● What is needed
What you return should match the data below exactly, line for line.

===== Input records

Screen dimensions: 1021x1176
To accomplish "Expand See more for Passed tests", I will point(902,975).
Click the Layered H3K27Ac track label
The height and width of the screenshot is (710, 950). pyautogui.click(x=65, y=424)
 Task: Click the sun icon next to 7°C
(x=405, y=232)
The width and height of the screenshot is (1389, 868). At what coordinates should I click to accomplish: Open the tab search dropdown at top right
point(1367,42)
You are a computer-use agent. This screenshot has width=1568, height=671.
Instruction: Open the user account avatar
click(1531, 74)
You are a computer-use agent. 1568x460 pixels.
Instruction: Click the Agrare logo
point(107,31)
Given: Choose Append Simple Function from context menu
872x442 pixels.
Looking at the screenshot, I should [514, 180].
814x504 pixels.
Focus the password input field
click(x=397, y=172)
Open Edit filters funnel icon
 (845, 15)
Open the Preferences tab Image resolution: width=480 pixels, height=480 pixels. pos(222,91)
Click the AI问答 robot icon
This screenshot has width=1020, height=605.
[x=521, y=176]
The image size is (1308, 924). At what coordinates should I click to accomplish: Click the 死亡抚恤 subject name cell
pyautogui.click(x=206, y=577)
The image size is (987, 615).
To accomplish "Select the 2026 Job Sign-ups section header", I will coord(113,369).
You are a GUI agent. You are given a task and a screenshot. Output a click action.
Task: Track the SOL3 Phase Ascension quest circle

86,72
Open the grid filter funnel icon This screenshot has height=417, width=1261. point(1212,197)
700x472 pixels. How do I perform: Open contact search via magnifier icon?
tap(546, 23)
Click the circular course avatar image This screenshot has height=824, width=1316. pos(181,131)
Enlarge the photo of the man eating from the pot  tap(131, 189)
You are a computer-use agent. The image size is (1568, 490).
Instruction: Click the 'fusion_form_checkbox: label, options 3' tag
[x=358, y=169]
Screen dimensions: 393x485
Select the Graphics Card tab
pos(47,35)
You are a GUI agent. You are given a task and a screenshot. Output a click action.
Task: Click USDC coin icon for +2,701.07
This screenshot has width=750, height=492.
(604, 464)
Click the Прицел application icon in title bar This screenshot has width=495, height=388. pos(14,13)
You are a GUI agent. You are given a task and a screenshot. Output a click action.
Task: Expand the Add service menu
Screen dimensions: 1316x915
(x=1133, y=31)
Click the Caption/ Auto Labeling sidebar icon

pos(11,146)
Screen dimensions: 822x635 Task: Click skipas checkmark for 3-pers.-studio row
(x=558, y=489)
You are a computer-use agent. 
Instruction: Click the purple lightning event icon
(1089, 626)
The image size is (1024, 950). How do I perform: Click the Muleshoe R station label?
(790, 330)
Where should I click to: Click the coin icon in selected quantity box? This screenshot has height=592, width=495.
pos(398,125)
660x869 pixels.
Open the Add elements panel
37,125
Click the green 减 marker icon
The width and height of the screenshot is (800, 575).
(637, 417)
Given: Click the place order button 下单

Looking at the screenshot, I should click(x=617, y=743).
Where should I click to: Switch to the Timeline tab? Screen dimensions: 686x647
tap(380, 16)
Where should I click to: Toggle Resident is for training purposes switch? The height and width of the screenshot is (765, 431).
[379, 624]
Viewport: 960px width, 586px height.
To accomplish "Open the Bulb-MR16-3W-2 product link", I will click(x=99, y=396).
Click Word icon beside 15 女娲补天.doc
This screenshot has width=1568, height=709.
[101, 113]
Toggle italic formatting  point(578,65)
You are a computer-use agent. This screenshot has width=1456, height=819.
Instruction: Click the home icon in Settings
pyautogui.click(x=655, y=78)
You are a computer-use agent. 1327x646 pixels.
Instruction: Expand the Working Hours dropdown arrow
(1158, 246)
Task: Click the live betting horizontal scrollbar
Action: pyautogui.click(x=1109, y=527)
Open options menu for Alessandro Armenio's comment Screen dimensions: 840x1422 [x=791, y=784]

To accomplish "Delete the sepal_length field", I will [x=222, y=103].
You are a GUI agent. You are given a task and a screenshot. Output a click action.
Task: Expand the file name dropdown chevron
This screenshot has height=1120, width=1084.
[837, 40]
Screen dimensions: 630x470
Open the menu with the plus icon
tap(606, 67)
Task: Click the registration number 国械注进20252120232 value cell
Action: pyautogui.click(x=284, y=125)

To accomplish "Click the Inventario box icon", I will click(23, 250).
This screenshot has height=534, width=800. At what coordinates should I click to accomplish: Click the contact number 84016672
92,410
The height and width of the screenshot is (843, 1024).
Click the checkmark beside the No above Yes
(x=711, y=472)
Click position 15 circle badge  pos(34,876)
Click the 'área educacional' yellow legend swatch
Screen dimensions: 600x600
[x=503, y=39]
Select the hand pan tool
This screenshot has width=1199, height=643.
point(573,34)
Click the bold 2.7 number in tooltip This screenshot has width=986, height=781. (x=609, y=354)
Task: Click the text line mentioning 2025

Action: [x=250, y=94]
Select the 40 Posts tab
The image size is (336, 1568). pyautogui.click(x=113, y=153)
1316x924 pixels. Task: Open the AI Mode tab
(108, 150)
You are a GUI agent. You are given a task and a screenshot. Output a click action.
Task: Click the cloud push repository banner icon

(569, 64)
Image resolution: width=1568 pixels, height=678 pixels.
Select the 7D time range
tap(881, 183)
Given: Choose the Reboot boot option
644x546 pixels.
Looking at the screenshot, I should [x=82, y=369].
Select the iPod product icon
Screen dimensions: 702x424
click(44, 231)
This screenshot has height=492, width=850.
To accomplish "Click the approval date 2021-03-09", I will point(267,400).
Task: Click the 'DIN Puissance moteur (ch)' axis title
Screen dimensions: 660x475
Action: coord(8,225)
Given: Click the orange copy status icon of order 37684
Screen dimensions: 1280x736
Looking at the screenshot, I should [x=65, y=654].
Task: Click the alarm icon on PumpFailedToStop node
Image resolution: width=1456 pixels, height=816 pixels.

==========

● Exercise output
Screen dimensions: 1021x1176
To accomplish "Expand See more for Passed tests", I will point(902,975).
Click the Layered H3K27Ac track label
The height and width of the screenshot is (710, 950). pyautogui.click(x=65, y=424)
 Task: Click the sun icon next to 7°C
(x=405, y=232)
The width and height of the screenshot is (1389, 868). At what coordinates should I click to accomplish: Open the tab search dropdown at top right
point(1367,42)
You are a computer-use agent. This screenshot has width=1568, height=671.
Instruction: Open the user account avatar
click(1531, 74)
You are a computer-use agent. 1568x460 pixels.
Instruction: Click the Agrare logo
point(107,31)
Given: Choose Append Simple Function from context menu
872x442 pixels.
Looking at the screenshot, I should [514, 180].
814x504 pixels.
Focus the password input field
click(x=397, y=172)
Open Edit filters funnel icon
 (845, 15)
Open the Preferences tab Image resolution: width=480 pixels, height=480 pixels. pos(222,91)
Click the AI问答 robot icon
This screenshot has width=1020, height=605.
[x=521, y=176]
The image size is (1308, 924). At what coordinates should I click to accomplish: Click the 死亡抚恤 subject name cell
pyautogui.click(x=206, y=577)
The image size is (987, 615).
To accomplish "Select the 2026 Job Sign-ups section header", I will coord(113,369).
You are a GUI agent. You are given a task and a screenshot. Output a click action.
Task: Track the SOL3 Phase Ascension quest circle

86,72
Open the grid filter funnel icon This screenshot has height=417, width=1261. point(1212,197)
700x472 pixels. How do I perform: Open contact search via magnifier icon?
tap(546, 23)
Click the circular course avatar image This screenshot has height=824, width=1316. pos(181,131)
Enlarge the photo of the man eating from the pot  tap(131, 189)
You are a computer-use agent. The image size is (1568, 490).
Instruction: Click the 'fusion_form_checkbox: label, options 3' tag
[x=358, y=169]
Screen dimensions: 393x485
Select the Graphics Card tab
pos(47,35)
You are a GUI agent. You are given a task and a screenshot. Output a click action.
Task: Click USDC coin icon for +2,701.07
This screenshot has width=750, height=492.
(604, 464)
Click the Прицел application icon in title bar This screenshot has width=495, height=388. pos(14,13)
You are a GUI agent. You are given a task and a screenshot. Output a click action.
Task: Expand the Add service menu
Screen dimensions: 1316x915
(x=1133, y=31)
Click the Caption/ Auto Labeling sidebar icon

pos(11,146)
Screen dimensions: 822x635 Task: Click skipas checkmark for 3-pers.-studio row
(x=558, y=489)
You are a computer-use agent. 
Instruction: Click the purple lightning event icon
(1089, 626)
The image size is (1024, 950). How do I perform: Click the Muleshoe R station label?
(790, 330)
Where should I click to: Click the coin icon in selected quantity box? This screenshot has height=592, width=495.
pos(398,125)
660x869 pixels.
Open the Add elements panel
37,125
Click the green 减 marker icon
The width and height of the screenshot is (800, 575).
(637, 417)
Given: Click the place order button 下单

Looking at the screenshot, I should click(x=617, y=743).
Where should I click to: Switch to the Timeline tab? Screen dimensions: 686x647
tap(380, 16)
Where should I click to: Toggle Resident is for training purposes switch? The height and width of the screenshot is (765, 431).
[379, 624]
Viewport: 960px width, 586px height.
To accomplish "Open the Bulb-MR16-3W-2 product link", I will click(x=99, y=396).
Click Word icon beside 15 女娲补天.doc
This screenshot has width=1568, height=709.
[101, 113]
Toggle italic formatting  point(578,65)
You are a computer-use agent. This screenshot has width=1456, height=819.
Instruction: Click the home icon in Settings
pyautogui.click(x=655, y=78)
You are a computer-use agent. 1327x646 pixels.
Instruction: Expand the Working Hours dropdown arrow
(1158, 246)
Task: Click the live betting horizontal scrollbar
Action: pyautogui.click(x=1109, y=527)
Open options menu for Alessandro Armenio's comment Screen dimensions: 840x1422 [x=791, y=784]

To accomplish "Delete the sepal_length field", I will [x=222, y=103].
You are a GUI agent. You are given a task and a screenshot. Output a click action.
Task: Expand the file name dropdown chevron
This screenshot has height=1120, width=1084.
[837, 40]
Screen dimensions: 630x470
Open the menu with the plus icon
tap(606, 67)
Task: Click the registration number 国械注进20252120232 value cell
Action: pyautogui.click(x=284, y=125)

To accomplish "Click the Inventario box icon", I will click(23, 250).
This screenshot has height=534, width=800. At what coordinates should I click to accomplish: Click the contact number 84016672
92,410
The height and width of the screenshot is (843, 1024).
Click the checkmark beside the No above Yes
(x=711, y=472)
Click position 15 circle badge  pos(34,876)
Click the 'área educacional' yellow legend swatch
Screen dimensions: 600x600
[x=503, y=39]
Select the hand pan tool
This screenshot has width=1199, height=643.
point(573,34)
Click the bold 2.7 number in tooltip This screenshot has width=986, height=781. (x=609, y=354)
Task: Click the text line mentioning 2025

Action: [x=250, y=94]
Select the 40 Posts tab
The image size is (336, 1568). pyautogui.click(x=113, y=153)
1316x924 pixels. Task: Open the AI Mode tab
(108, 150)
You are a GUI agent. You are given a task and a screenshot. Output a click action.
Task: Click the cloud push repository banner icon

(569, 64)
Image resolution: width=1568 pixels, height=678 pixels.
Select the 7D time range
tap(881, 183)
Given: Choose the Reboot boot option
644x546 pixels.
Looking at the screenshot, I should [x=82, y=369].
Select the iPod product icon
Screen dimensions: 702x424
click(44, 231)
This screenshot has height=492, width=850.
To accomplish "Click the approval date 2021-03-09", I will point(267,400).
Task: Click the 'DIN Puissance moteur (ch)' axis title
Screen dimensions: 660x475
Action: coord(8,225)
Given: Click the orange copy status icon of order 37684
Screen dimensions: 1280x736
Looking at the screenshot, I should [x=65, y=654].
Task: Click the alarm icon on PumpFailedToStop node
Image resolution: width=1456 pixels, height=816 pixels.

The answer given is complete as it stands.